**Passage shown:**
— Begin —

He took them to the Casper balefill to be recycled, before he remembered the fee was $10 per item.

"I won't lie, I did feel tempted to dump them in a trash can somewhere," Padgett said, when he added the numbers in his head realized the total sum was up to $150.

The landfill staff worked with him, combining multiple computer items as one, and pared the fee down to $50.

Padgett fought his urge to dump the items, paid his fee and recycled them, but the experience made him think perhaps some adjustments need to be made.

"I think as a council we need to think about how to get the word out," he said. "Ten dollars isn't a big deal, but if you let them sit around, under your house or in a basement or wherever, you will have eight to 10 of these electronic devices that shouldn't go to the balefill."

Cynthia Langston, the Solid Waste Division supervisor, said the city is looking at ways to lower the burden on the recycler and still pay the steep recycling costs the landfill bears.

She may recommend to the solid waste advisory committee that instead of one flat fee for all electronics, which the council passed in December, it create a graduated fee scale.

In this system, small electronics such as cell phones or handheld games would be free, something roughly one-square foot would be $3 to $5, medium-size items such as entire computer units would be $10 and larger items would be $15.

Right now, electronics are allowed in the landfill, but Langston said she is looking at the feasibility of banning electronics and requiring people to recycle.

Some of the larger items, she said, such as the older televisions with fake wooden sides, can be taken apart. The electronic parts can then be recycled for a lower fee.

Langston will go to the committee on May 13 and recommendations may then go before the council.

— End —

**Exercises:**
[1] Please print the recycling-fee article between "The landfill staff" and "to be made.", inclusive.
[2] List every size category in the graduated fee scale proposed in the recycling-fee article, each with its fee.
The lines after the recycling-fee article are separate material.

**Given material:**
— Begin —

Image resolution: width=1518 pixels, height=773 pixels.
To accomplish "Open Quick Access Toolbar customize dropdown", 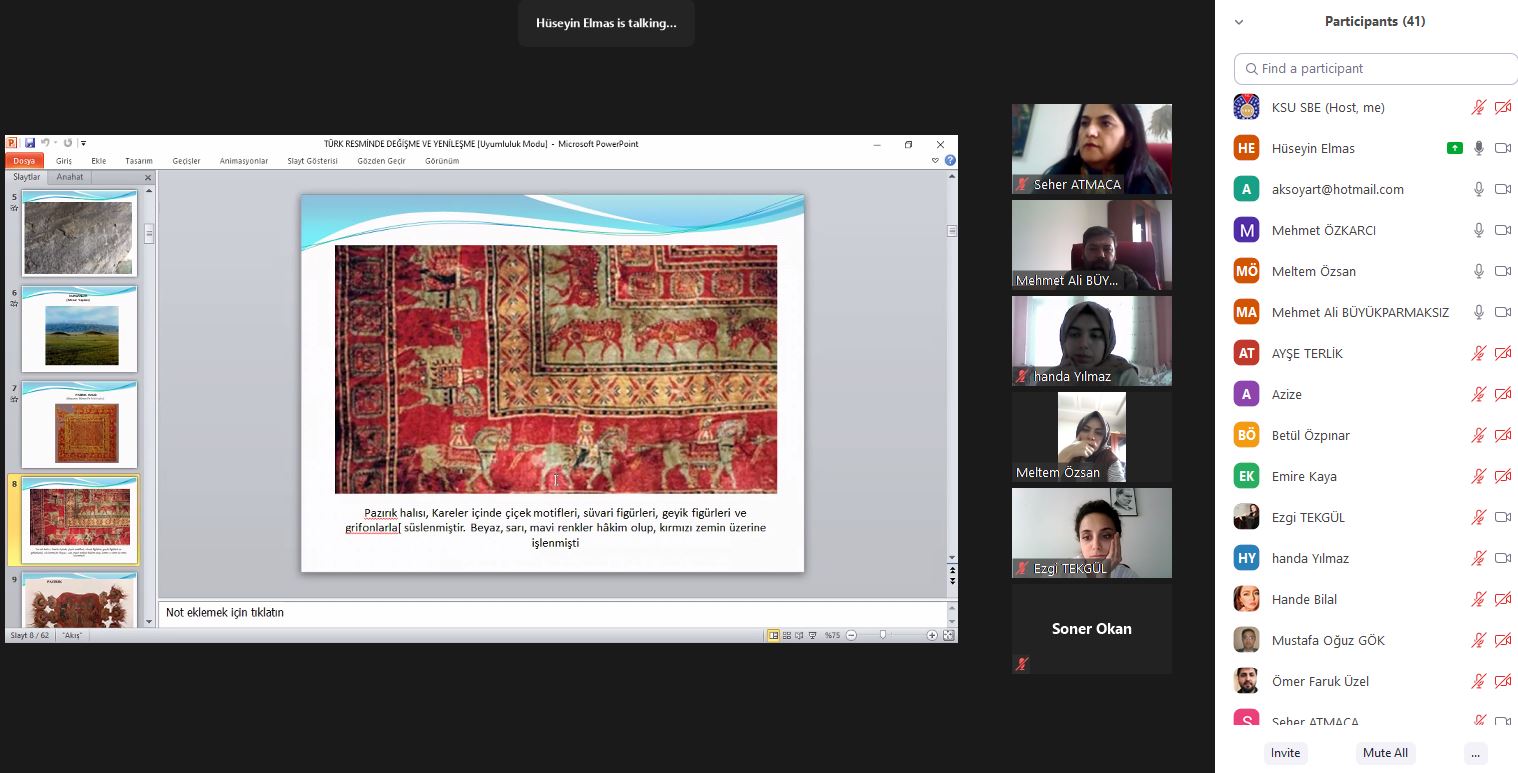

— End —

**Per-task outputs:**
[1]
The landfill staff worked with him, combining multiple computer items as one, and pared the fee down to $50.

Padgett fought his urge to dump the items, paid his fee and recycled them, but the experience made him think perhaps some adjustments need to be made.

[2]
- Small electronics, such as cell phones or handheld games: free
- Items roughly one square foot: $3 to $5
- Medium-size items, such as entire computer units: $10
- Larger items: $15